Commenting on the results, Tim Martin, the Chairman of J D Wetherspoon plc, said:
“In the six weeks to 11 March 2018, like-for-like sales increased by 3.8% and total sales increased by 2.6%.
“The company anticipates higher costs in the second half of the financial year, in areas including pay, taxes and utilities. In view of these additional costs, and our expectation that growth in like-for-like sales will be lower in the next six months, the company remains cautious about the second half of the year.
“Nevertheless, as a result of slightly better-than-expected year-to-date sales, we currently anticipate an unchanged trading outcome for the current financial year.”

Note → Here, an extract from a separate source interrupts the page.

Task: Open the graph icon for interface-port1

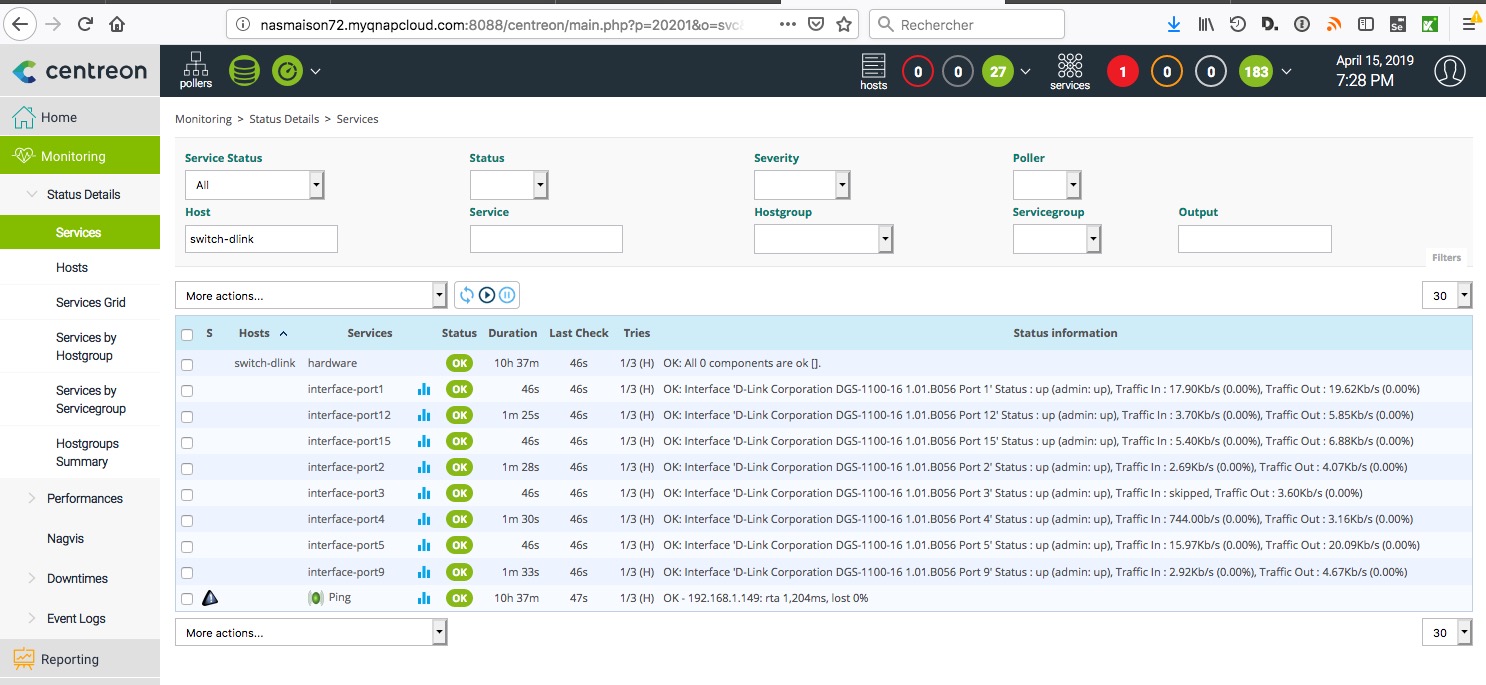Action: pyautogui.click(x=424, y=389)
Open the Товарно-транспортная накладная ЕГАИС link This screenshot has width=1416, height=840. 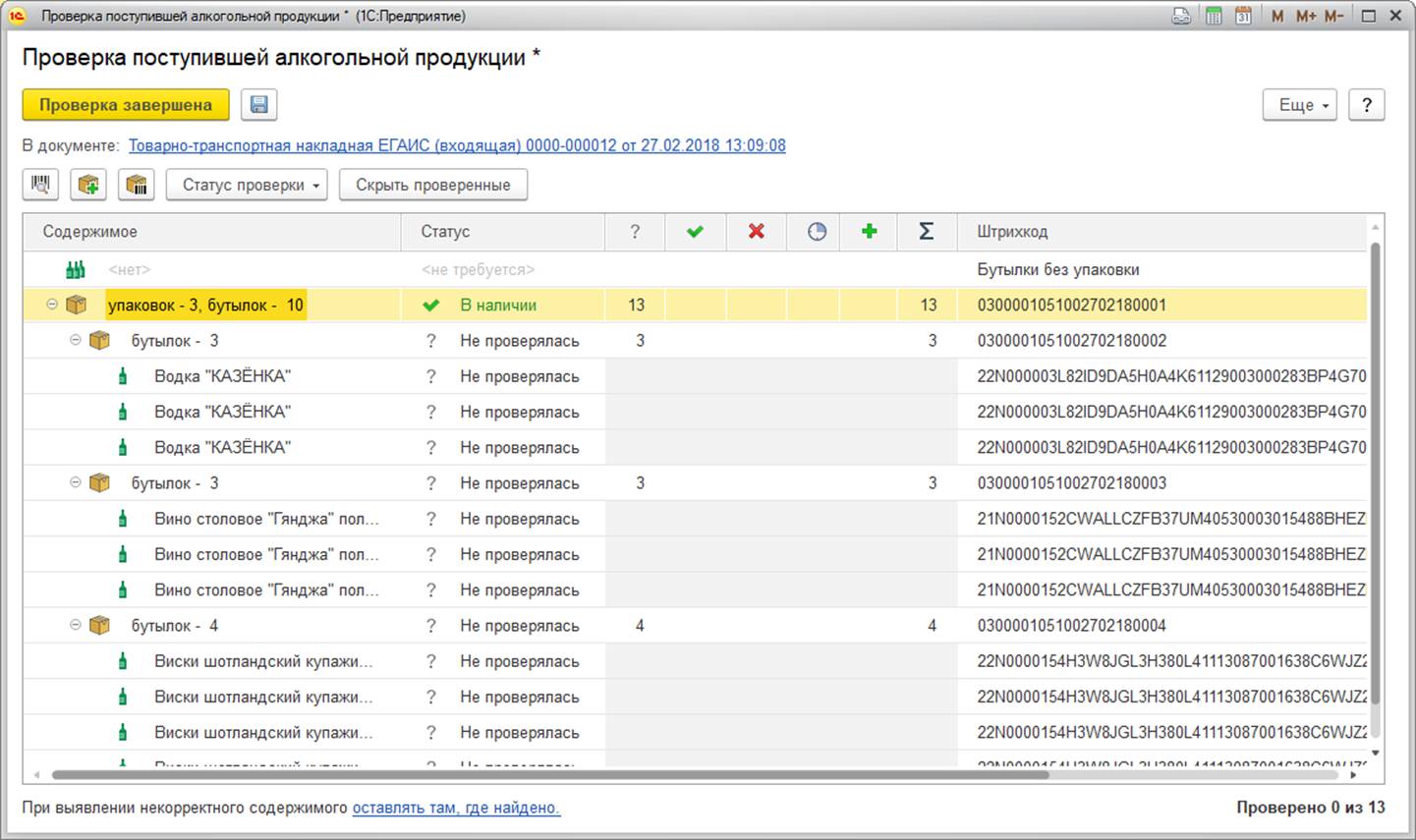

Martin also use the opportunity to dismiss concerns regarding Brexit saying: “There has been a huge debate, since the referendum, about the economic effects of Brexit.
In particular, trade organisations like the CBI and the BRC, supported by the FT, the Sunday Times, the Guardian, the chairmen of Whitbread and Sainsbury’s and others, have misled
the public by saying that food prices will automatically rise if we leave the EU without a deal.
“This is a fallacy – the EU is a protectionist organisation which imposes high taxes on food, clothing, wine and thousands of other items from non-EU countries – which comprise around 93% of the world’s population. Like Monty Python’s Dennis Moore, as illustrated by Sam Akaki in appendix 1 below, the EU “….steals from the poor and gives to the rich…”.
“In fact, MPs have the power to eliminate these import taxes in March 2019, thereby reducing prices for the public, just as their predecessors achieved the same objective by repealing the Corn Laws almost two centuries ago.
“Another frequently repeated Brexit concern is that the much bigger EU economy will be better able to withstand a Mexican standoff than the UK.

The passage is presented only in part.